» **WHAT TO WORK ON**
Scan the records for the string "below", then copy each line that has it.

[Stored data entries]
#####
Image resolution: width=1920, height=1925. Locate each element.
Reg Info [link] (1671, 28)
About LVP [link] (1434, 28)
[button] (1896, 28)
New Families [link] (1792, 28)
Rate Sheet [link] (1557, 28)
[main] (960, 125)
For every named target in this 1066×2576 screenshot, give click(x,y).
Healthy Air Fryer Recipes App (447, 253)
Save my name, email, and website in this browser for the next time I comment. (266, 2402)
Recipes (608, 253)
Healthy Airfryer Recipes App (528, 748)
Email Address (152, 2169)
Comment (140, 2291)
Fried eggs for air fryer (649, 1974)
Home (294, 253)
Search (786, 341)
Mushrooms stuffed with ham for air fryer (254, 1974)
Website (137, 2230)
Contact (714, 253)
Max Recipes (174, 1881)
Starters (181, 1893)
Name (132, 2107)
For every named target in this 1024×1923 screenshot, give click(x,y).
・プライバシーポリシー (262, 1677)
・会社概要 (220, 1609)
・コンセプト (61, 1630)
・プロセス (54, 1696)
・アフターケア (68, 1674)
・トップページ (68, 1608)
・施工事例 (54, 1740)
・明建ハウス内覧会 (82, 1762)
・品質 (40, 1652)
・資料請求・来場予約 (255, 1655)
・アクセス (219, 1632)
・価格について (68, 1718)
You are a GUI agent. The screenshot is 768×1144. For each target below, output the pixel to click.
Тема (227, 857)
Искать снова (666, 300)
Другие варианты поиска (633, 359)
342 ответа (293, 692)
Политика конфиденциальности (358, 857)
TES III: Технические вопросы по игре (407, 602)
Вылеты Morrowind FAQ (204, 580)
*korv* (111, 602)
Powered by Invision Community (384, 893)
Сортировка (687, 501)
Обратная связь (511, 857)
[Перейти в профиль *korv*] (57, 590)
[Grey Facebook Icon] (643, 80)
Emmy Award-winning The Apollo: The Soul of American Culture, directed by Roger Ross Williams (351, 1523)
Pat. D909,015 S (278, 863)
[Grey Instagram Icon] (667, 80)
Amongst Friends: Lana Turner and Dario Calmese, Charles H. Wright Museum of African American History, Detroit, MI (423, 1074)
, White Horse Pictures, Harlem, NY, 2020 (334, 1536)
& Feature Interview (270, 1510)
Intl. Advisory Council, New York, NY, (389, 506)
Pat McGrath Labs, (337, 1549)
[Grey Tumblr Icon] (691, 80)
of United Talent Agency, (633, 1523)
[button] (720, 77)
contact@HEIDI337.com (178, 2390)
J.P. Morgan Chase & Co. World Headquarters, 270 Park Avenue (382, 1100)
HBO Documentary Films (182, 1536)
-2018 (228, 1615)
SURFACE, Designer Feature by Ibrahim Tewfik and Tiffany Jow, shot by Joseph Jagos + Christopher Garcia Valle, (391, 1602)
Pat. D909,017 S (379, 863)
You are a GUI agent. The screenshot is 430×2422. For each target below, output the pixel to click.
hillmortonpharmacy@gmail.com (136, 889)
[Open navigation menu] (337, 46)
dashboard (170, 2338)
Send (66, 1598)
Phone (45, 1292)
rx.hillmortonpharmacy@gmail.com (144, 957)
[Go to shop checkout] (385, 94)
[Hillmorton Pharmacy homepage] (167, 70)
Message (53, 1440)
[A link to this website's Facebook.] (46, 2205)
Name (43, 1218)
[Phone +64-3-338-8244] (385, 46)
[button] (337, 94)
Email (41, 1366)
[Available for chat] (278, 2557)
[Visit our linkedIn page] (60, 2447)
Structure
#####
» **FINAL ANSWER**
You are a GUI agent. The screenshot is 768×1144. For each target below, output the pixel to click.
You are a GUI agent. The screenshot is 430×2422. For each target below, output the pixel to click.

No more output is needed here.